日ハム栗山監督が受け継ぐ「日本一のバトンタッチ」 道を究めた剣士の言葉とは
野球と剣道、異業種交流で得たもの
2000年に全日本選手権で優勝し、世界選手権では団体戦4度、個人戦1度の優勝を果たしている栄花さんには、大きな大会前に必ず実行していることがある。稽古で使った道場の雑巾がけだ。「雑巾がけをしたからと言って、何か技術が成長するか、スピードが速くなるかと言えば、わかりません。でも、心が落ち着いて清々しい気持ちで臨むことができます。技術だけではなく、物や人に感謝して臨んでいますというお話をさせてもらいました」
その言葉は栗山監督の心に響いたようだ。「本当に道を極めるのはああいうことなんだろうなって。そこから学ぶことはすごく大切。栄花さんたちの生活というのは、まず道場に行って、礼に始まり、雑巾がけから始まる。
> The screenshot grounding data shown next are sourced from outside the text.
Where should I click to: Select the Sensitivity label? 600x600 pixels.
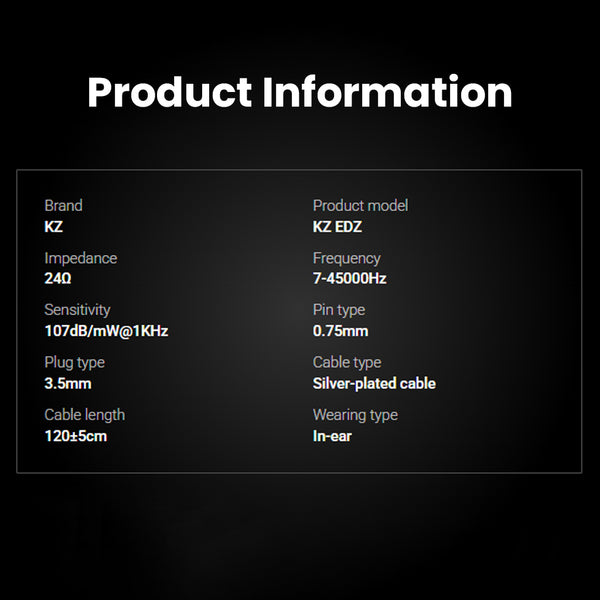coord(77,310)
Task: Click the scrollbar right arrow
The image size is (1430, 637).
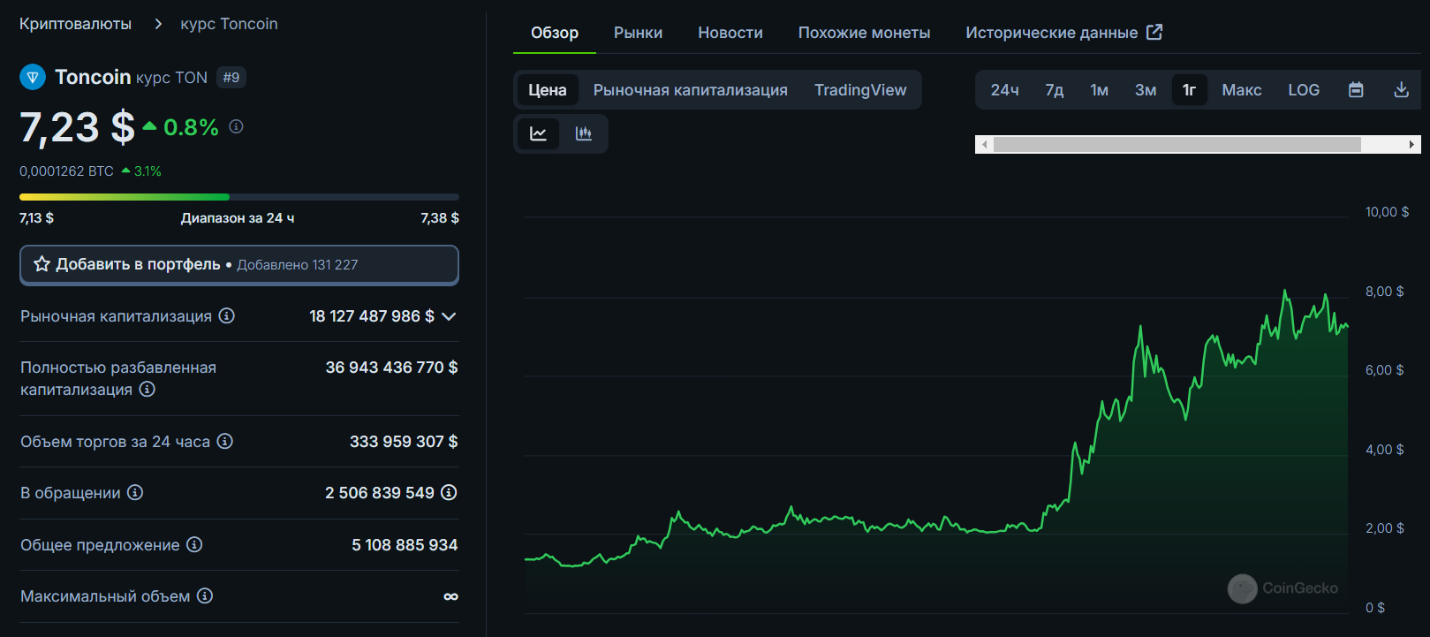Action: (x=1412, y=145)
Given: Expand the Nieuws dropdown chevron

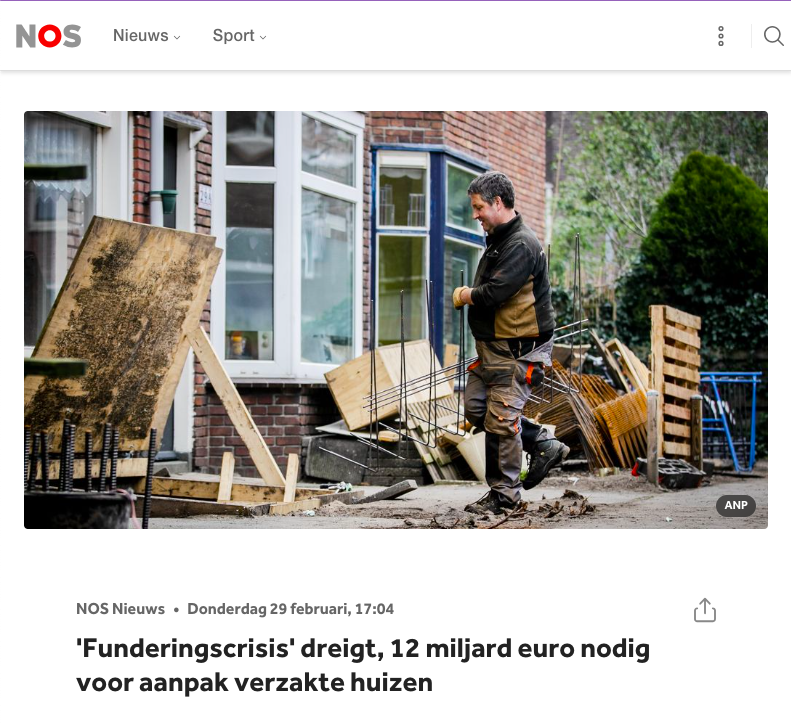Looking at the screenshot, I should coord(177,37).
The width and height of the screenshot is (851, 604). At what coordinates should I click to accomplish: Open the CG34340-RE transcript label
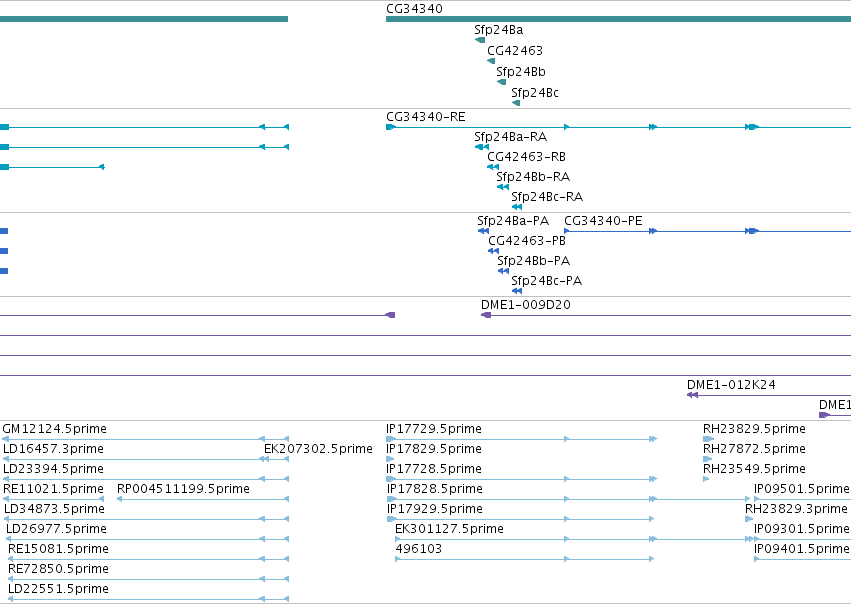[x=426, y=117]
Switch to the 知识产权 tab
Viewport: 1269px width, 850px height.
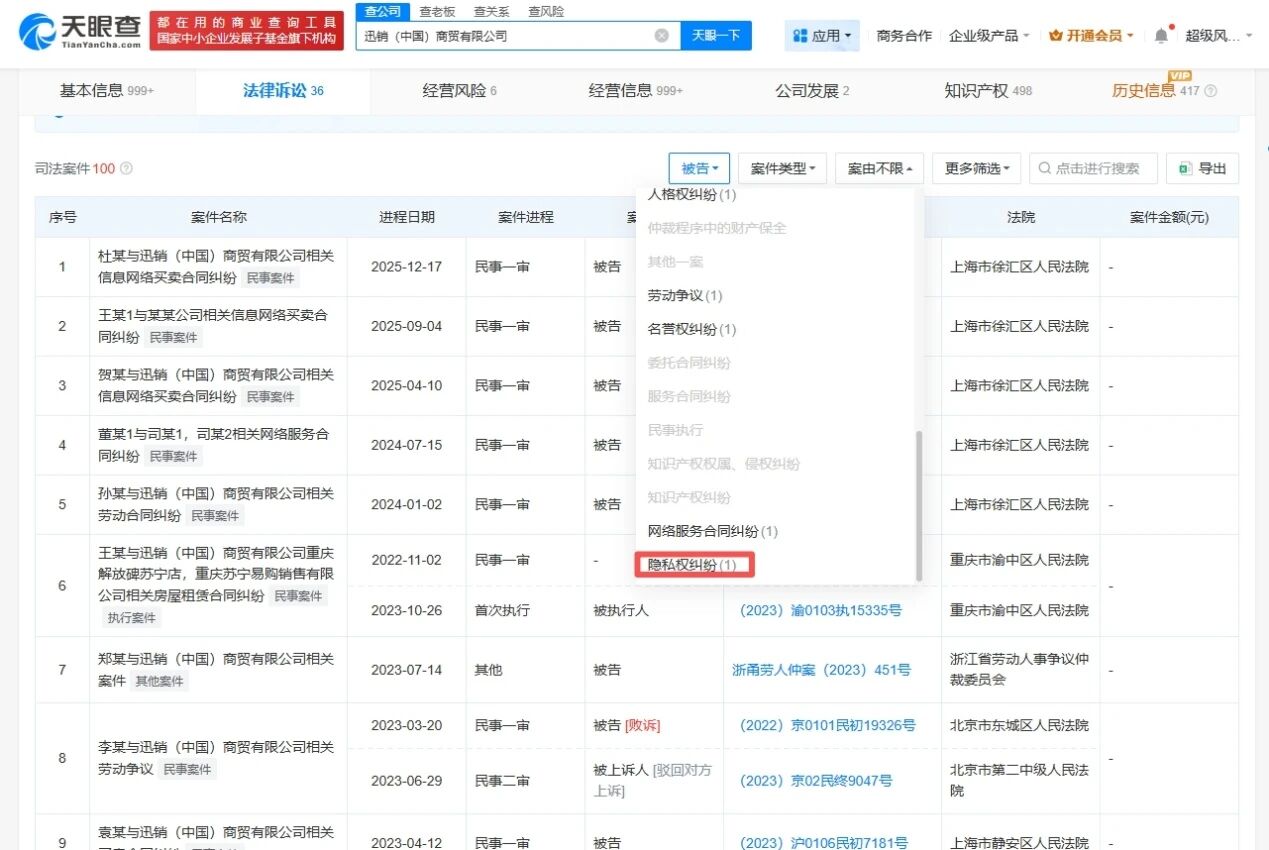tap(988, 91)
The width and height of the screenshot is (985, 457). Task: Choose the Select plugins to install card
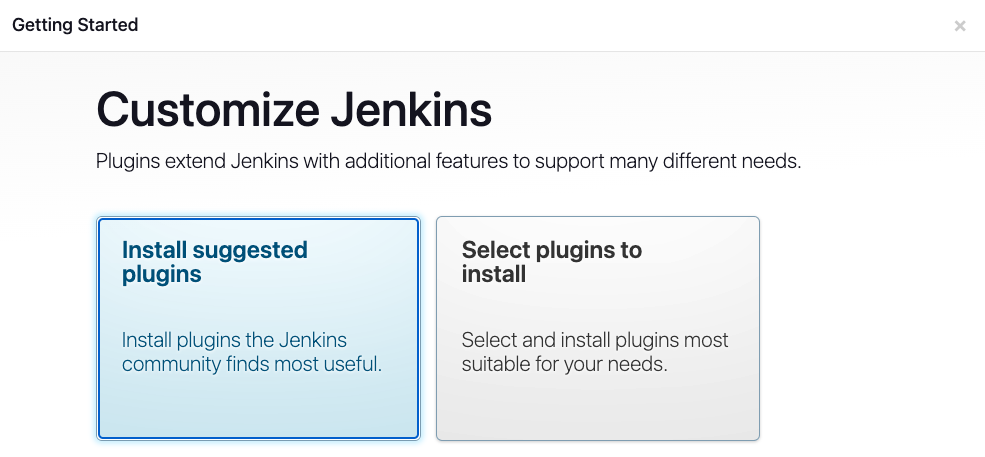coord(597,328)
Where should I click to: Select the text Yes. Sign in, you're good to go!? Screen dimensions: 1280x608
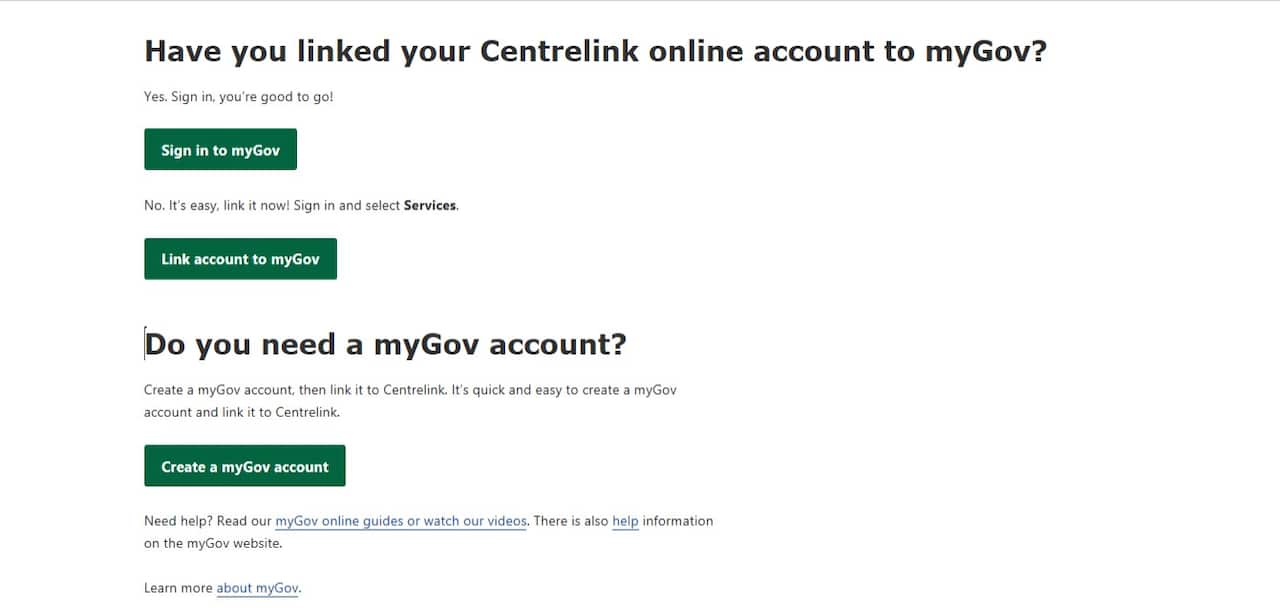240,96
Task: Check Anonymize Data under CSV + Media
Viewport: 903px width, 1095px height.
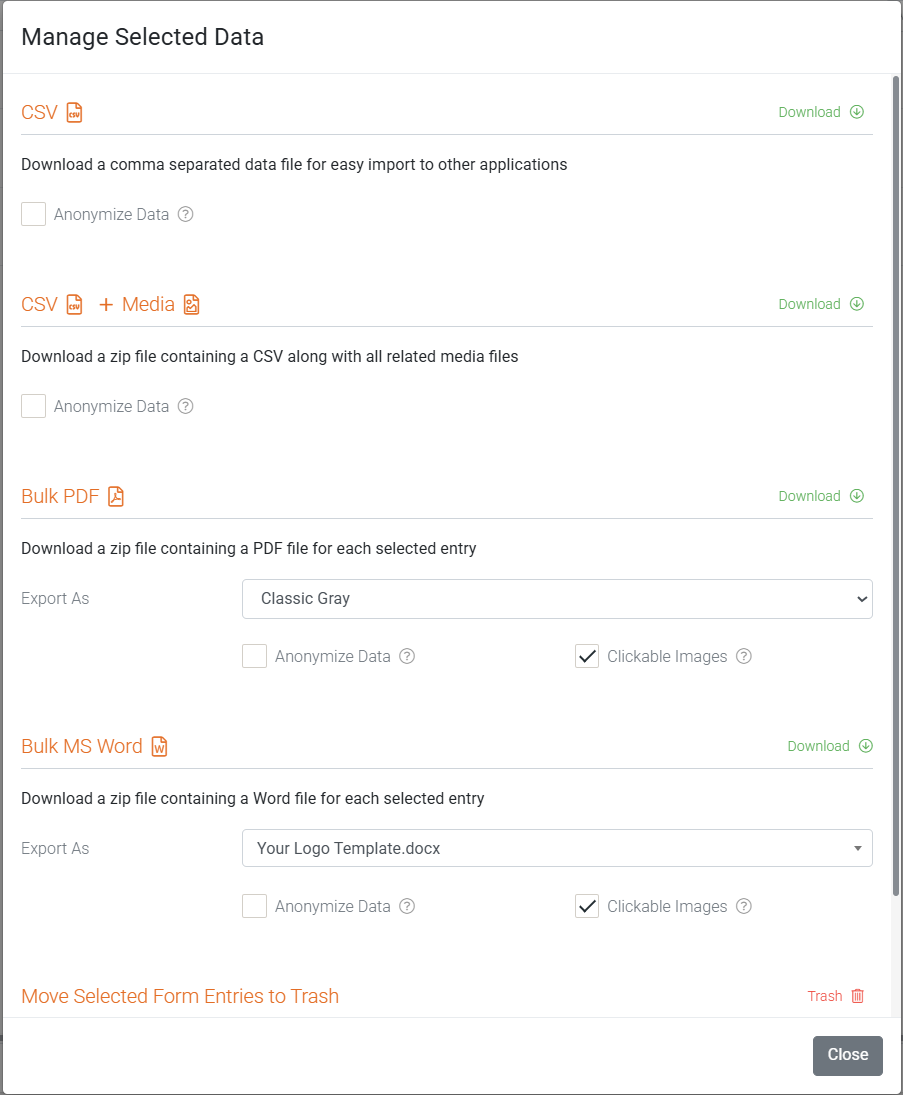Action: 34,406
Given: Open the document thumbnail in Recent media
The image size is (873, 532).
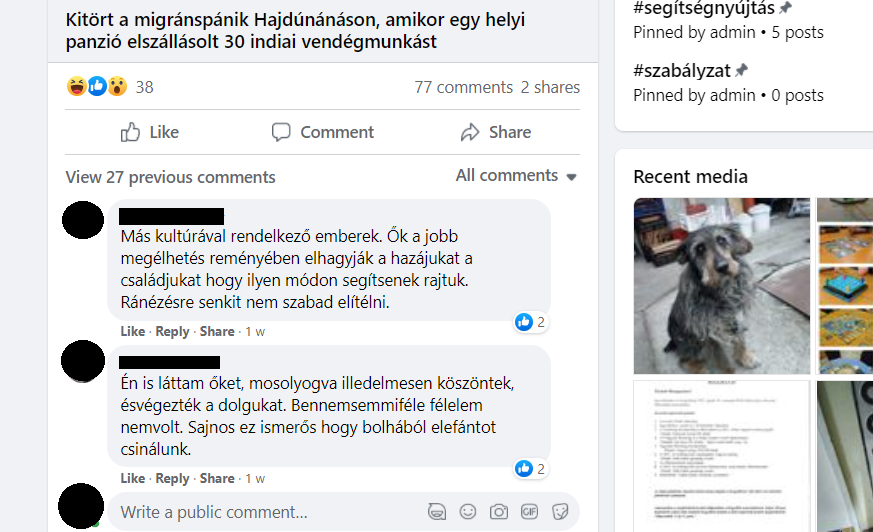Looking at the screenshot, I should 722,456.
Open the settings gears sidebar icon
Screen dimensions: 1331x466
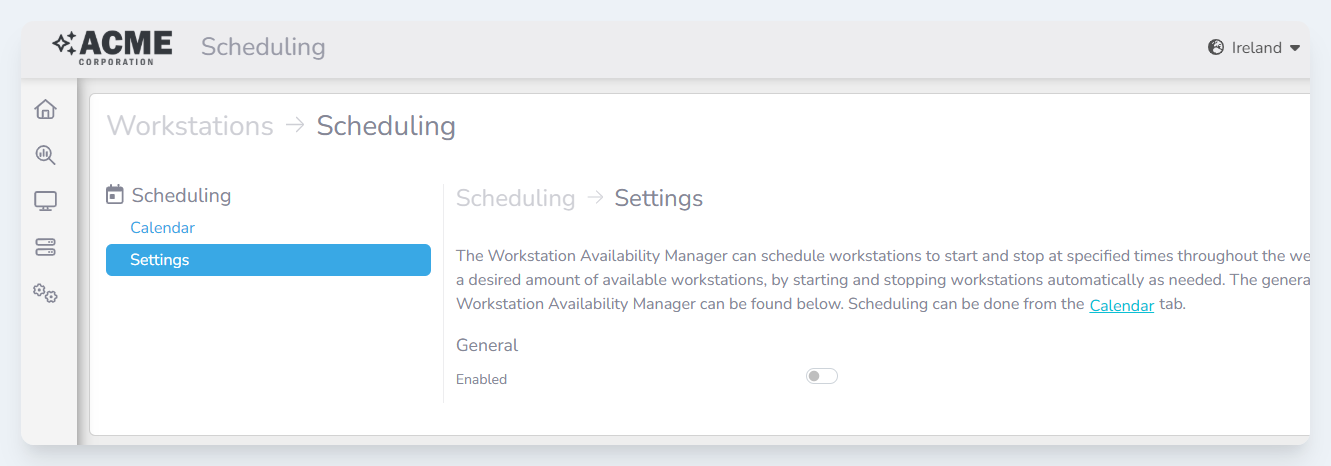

日本人が持っている、大切にしなければいけないことがそこにある。そういうところは、ものすごく野球に近い。選手たちの成長というか、プレーを見ているとそう感じる」と語る。
野球と剣道。共通点が少なそうに見える競技からも学び、若い選手を育てるための力に変えていく。「日本一のバトンタッチ」というセレモニーの陰には、栗山監督らしい異競技交流のエピソードがあった。